Begin SOURCE DOCUMENT

Have you considered switching the to different optimizers, learning rate and loss functions?

google-ml-butler[bot] commented 3 years ago

This issue has been automatically marked as stale because it has not had recent activity. It will be closed if no further activity occurs. Thank you.

gganduu commented 3 years ago

Sure, I tried different optimizer, learning rate, I don't think it caused by this. Have you try my code and repeat this issue?

sachinprasadhs commented 3 years ago

Since you have already tried with different hyper parameter tuning and getting the convergence issue, one more thing you could do is to shuffle the entire data before train/test/val split to have good distribution of your data and try running the model again. If you still get the convergence issues, it could due to below reason.

Since, Resnet is mainly used for complex data and to avoid Vanishing gradient problem you can choose the other network if the data is simple or if it is working well, like VGG in your case. It is not necessary that all the network should perform well on your data, due to many reasons like Architectural changes of the network.

google-ml-butler[bot] commented 2 years ago

This issue has been automatically marked as stale because it has not had recent activity. It will be closed if no further activity occurs. Thank you.

gganduu commented 2 years ago

Since you have already tried with different hyper parameter tuning and getting the convergence issue, one more thing you could do is to shuffle the entire data before train/test/val split to have good distribution of your data and try running the model again. If you still get the convergence issues, it could due to below reason.

  • Resnet is comparatively deeper network than VGG network, deeper neural tends to over-complicate things sometimes, the more complex network you use on a simple data, more are the chances of your model not converging.

Since, Resnet is mainly used for complex data and to avoid Vanishing gradient problem you can choose the other network if the data is simple or if it is working well, like VGG in your case. It is not necessary that all the network should perform well on your data, due to many reasons like Architectural changes of the network.

To be honest, I don't think it's because of complex data. I use Resnet in pytorch, it works fine. So I think it's model problem or maybe caused by some wrong configuration in my side. Actually you could just copy my code and repeat the same problem.

End SOURCE DOCUMENT
Begin DATA ROWS

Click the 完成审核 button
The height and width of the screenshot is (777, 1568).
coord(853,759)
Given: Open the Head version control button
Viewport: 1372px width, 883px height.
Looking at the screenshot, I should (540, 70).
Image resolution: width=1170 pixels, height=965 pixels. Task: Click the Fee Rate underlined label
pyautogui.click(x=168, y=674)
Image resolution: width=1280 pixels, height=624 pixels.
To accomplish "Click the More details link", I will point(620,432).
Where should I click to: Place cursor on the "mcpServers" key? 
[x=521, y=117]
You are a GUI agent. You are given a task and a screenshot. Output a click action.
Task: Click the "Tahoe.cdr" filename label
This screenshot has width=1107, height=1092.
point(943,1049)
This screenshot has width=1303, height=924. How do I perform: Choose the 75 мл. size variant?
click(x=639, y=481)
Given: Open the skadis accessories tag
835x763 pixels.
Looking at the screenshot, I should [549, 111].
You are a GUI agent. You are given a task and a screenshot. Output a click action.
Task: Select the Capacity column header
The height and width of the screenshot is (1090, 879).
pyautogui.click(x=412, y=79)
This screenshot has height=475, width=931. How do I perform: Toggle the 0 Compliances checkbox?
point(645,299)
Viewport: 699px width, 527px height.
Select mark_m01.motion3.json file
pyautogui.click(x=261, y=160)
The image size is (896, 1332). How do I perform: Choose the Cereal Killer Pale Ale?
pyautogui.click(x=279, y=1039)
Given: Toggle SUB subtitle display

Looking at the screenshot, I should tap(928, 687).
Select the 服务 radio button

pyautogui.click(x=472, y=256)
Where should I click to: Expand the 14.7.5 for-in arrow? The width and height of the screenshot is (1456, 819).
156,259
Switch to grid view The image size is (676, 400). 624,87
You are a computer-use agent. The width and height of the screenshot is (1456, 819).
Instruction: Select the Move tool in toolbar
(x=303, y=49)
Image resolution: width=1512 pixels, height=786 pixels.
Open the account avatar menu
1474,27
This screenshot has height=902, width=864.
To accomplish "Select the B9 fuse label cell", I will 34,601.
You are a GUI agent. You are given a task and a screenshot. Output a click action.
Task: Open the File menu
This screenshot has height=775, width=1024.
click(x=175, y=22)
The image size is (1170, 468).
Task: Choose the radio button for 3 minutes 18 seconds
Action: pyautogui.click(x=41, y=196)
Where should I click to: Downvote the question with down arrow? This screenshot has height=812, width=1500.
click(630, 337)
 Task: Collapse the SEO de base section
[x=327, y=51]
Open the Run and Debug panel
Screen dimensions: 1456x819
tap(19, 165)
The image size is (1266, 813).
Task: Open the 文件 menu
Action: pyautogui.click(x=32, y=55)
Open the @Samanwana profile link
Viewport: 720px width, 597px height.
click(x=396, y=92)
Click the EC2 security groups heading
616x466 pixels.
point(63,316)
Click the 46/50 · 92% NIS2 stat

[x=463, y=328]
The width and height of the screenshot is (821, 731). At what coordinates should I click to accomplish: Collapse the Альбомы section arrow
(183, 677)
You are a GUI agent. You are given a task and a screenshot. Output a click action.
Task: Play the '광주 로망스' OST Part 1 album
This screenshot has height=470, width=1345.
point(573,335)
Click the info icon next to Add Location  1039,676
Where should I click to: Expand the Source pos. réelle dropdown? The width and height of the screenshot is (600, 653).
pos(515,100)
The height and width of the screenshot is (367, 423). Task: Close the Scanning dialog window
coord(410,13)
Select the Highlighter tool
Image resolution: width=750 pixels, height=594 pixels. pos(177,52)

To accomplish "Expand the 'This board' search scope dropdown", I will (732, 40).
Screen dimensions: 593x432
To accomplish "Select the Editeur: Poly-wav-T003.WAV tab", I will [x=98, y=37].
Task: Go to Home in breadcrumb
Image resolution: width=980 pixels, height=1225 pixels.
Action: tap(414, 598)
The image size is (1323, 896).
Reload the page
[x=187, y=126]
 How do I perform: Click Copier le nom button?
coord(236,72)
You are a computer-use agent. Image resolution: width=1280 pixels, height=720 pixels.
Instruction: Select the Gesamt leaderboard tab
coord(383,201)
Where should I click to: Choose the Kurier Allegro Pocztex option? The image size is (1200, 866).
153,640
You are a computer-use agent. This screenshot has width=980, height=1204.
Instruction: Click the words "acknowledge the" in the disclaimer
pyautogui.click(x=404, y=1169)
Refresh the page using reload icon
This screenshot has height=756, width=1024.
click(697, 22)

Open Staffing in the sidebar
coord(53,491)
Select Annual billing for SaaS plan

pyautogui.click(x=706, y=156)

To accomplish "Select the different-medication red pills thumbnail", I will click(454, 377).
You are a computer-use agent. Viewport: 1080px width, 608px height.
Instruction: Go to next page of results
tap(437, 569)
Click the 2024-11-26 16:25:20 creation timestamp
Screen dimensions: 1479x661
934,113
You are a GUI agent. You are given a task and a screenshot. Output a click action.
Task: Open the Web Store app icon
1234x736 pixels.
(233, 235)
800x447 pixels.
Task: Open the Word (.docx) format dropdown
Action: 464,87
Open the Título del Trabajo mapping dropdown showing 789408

End DATA ROWS

> [WHAT TO WORK ON]
A – In the forum thread, which framework does gganduu say Resnet works fine in?
B – List the things the first comment in the forum thread suggests switching to different ones.
C – Please give the part of the forum thread starting at "google-ml-butler[bot] commented 3" and ending at "repeat this issue?" again, updated so that "stale" is replaced with "inactive".

> [EXERCISE RESPONSES]
A – Pytorch.

B – Optimizers, learning rate, and loss functions.

C –
google-ml-butler[bot] commented 3 years ago

This issue has been automatically marked as inactive because it has not had recent activity. It will be closed if no further activity occurs. Thank you.

gganduu commented 3 years ago

Sure, I tried different optimizer, learning rate, I don't think it caused by this. Have you try my code and repeat this issue?